Dados do exercício –
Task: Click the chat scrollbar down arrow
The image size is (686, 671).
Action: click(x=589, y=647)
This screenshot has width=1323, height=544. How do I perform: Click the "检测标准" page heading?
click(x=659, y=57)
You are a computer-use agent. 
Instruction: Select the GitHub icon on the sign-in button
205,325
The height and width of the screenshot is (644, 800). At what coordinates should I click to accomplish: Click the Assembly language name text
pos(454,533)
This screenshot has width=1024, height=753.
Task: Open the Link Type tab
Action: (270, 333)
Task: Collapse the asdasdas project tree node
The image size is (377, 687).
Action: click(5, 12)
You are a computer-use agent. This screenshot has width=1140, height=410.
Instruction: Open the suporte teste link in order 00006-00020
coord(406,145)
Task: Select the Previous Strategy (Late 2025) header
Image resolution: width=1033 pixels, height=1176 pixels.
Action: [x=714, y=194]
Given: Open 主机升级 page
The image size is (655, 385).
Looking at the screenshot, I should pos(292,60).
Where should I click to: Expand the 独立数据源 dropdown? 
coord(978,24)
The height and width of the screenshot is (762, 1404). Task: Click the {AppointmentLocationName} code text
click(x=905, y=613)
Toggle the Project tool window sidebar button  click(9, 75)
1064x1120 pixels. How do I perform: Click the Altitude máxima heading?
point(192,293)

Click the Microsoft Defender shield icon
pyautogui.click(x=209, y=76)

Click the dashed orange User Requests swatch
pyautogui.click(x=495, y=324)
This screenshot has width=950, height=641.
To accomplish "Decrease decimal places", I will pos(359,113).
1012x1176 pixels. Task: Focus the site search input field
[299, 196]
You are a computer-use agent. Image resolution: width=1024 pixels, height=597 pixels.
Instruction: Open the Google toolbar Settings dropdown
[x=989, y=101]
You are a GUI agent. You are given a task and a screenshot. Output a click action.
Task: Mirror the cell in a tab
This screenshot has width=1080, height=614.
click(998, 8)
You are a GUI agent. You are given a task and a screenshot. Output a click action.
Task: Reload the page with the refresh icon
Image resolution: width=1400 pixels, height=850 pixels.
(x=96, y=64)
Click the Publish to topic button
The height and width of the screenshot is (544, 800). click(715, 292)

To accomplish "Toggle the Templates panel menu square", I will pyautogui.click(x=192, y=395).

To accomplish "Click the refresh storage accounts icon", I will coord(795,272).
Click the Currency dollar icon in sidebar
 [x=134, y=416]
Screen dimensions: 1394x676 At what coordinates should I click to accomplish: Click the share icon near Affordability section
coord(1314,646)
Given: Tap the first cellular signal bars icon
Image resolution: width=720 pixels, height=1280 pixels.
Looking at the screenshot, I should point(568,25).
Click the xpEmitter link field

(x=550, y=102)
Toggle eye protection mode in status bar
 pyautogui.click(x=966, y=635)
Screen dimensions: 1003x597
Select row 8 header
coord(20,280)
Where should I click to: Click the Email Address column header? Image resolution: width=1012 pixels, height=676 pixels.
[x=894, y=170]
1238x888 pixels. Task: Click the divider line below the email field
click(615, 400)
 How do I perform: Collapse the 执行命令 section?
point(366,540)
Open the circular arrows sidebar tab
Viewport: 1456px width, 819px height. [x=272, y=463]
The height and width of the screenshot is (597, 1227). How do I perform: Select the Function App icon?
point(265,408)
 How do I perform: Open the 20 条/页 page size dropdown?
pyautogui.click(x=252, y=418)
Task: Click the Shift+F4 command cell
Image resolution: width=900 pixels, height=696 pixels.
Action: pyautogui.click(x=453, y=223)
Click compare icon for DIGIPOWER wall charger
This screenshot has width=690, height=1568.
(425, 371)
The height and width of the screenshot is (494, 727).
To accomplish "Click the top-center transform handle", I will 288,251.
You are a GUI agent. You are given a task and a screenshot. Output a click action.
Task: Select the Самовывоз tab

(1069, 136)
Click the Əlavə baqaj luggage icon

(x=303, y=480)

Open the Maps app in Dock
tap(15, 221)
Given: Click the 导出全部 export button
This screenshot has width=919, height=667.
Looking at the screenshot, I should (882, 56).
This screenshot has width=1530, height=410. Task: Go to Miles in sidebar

Seu objetivo –
Reescale as linhas que começam na que contém "will pyautogui.click(x=192, y=395)." e terminam na que contém "coord(1314,646)", apresentando cada uma delas de novo por inteiro. Multiplique por 1,2 as coordenadas das respostas e arredonde para números inteiros, com as metades para cima, sem alterar o restante de cada linha.

Solução da tarefa –
To accomplish "Toggle the Templates panel menu square", I will pyautogui.click(x=230, y=474).

To accomplish "Click the refresh storage accounts icon", I will coord(954,326).
Click the Currency dollar icon in sidebar
 [x=161, y=499]
Screen dimensions: 1394x676 At what coordinates should I click to accomplish: Click the share icon near Affordability section
coord(1577,775)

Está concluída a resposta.